Con la ligereza de un souffle.
No se trata de un récord mundial absoluto, pero casi: a la edad de ochenta años, Eleanor Coppola –referida usual y simplemente como “la mujer de Francis Ford”– debutó como realizadora con un largometraje de ficción, título que se suma a una breve filmografía que incluye algunos registros de backstage de films de su hija Sofia y del patrón del clan (sus filmaciones durante el alambicado rodaje de Apocalipse Now formaron parte del famoso documental Hearts of Darkness). Y si el logotipo de American Zoetrope al comienzo de la proyección permite avizorar que todo quedará nuevamente en familia, la confirmación llega gracias a sus propias declaraciones: la historia de París puede esperar se basa libremente en un viaje en auto que la directora realizó por territorio galo con un conocido de su esposo, de nacionalidad francesa. Que en la película se hable de vinos (y mucho) tampoco es casual: al fin y al cabo, la bodega de F.F.C. produce un blend de Syrah y Cabernet Sauvignon que lleva su nombre de pila.

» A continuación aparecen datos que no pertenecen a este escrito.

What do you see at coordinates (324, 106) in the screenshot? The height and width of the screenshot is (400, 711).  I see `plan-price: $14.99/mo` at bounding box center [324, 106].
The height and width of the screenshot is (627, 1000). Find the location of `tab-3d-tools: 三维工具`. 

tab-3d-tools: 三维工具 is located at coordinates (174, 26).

Y de vinos ciertamente se habla, pero también de quesos, chocolates, paisajes, sentimientos, un poco de historia romana y algunas cosas más. La estructura narrativa de París puede esperar es mínima al punto del raquitismo. Fue, sin dudas, una decisión plenamente consciente que transforma a la película en una suerte de visita guiada por algunas ciudades y pueblos del sur y el centro de Francia, con paradas en restaurantes, hoteles y museos, entre estos últimos el Instituto Lumière de Lyon, plano de un zoótropo incluido. Esa falta de ambiciones puede ser recibida como una imperfección, pero también como una de las pequeñas virtudes del relato, ya que, durante los dos primeros tercios de metraje, la pureza del recorrido turístico no se ve afectada por excesivas intromisiones dramáticas.

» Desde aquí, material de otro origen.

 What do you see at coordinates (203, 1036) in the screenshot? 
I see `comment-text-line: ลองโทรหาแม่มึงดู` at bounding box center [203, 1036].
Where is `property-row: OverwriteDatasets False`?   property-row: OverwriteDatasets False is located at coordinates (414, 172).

La excusa es simple y directa: Anne (la siempre impagable Diane Lane) es la mujer de Michael, un productor de cine norteamericano interpretado por Alec Baldwin, que parece más preocupado por sus asuntos laborales que por la presencia de la mujer. Cine dentro del cine, en la primera escena abandonan el hotel que ocuparon durante los diez días del Festival de Cannes (edición 2015, allí está el afiche con Ingrid Bergman de fondo para confirmar la cosecha). Cuando Anne decide bajarse de un viaje relámpago a Budapest, queda en las galantes manos de otro productor de nombre Jacques (Arnaud Viard), quien gentilmente se ofrecerá para trasladar a la mujer desde la Costa Azul a París y esperar allí el regreso de Michael. Eso es todo lo que el guion (firmado por la misma Eleanor Coppola) necesita para comenzar el viaje, casi siempre a bordo de un viejo Peugeot 504 descapotable. Previsiblemente, Jacques es entrador, un bon vivant ingenioso y seductor, y si el choque cultural consecuente no provoca un terremoto, sí genera algunos chispazos.

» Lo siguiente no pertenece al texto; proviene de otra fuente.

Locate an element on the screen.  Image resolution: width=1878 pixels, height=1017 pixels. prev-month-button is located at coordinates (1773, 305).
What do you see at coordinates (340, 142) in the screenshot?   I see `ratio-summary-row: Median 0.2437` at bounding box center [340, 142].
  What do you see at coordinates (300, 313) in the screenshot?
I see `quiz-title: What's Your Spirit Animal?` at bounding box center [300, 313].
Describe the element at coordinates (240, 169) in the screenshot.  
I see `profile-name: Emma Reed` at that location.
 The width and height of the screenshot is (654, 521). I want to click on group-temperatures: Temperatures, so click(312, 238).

De a poco, entre cenas en locales con estrella Michelin y la degustación más envidiable de delicias culinarias, la relación entre los personajes irá mutando y las capas superficiales del protocolo social dejarán algún resquicio para la confesión personal. Tal vez fue el miedo al vacío el responsable de la inclusión de un desarrollo dramático más convencional durante los últimos quilómetros de recorrido, sin dudas los menos interesantes del viaje, los más derivativos y cercanos al cliché. Para el recuerdo quedan las fotos tomadas por Anne con su cámara portátil, los escargots, el pollo de Bresse asado, la botella de Cuvee Silex y el aire sanamente insustancial de un film con las características de un souffle: liviano y diminuto, será siempre entrada o postre, pero nunca plato principal.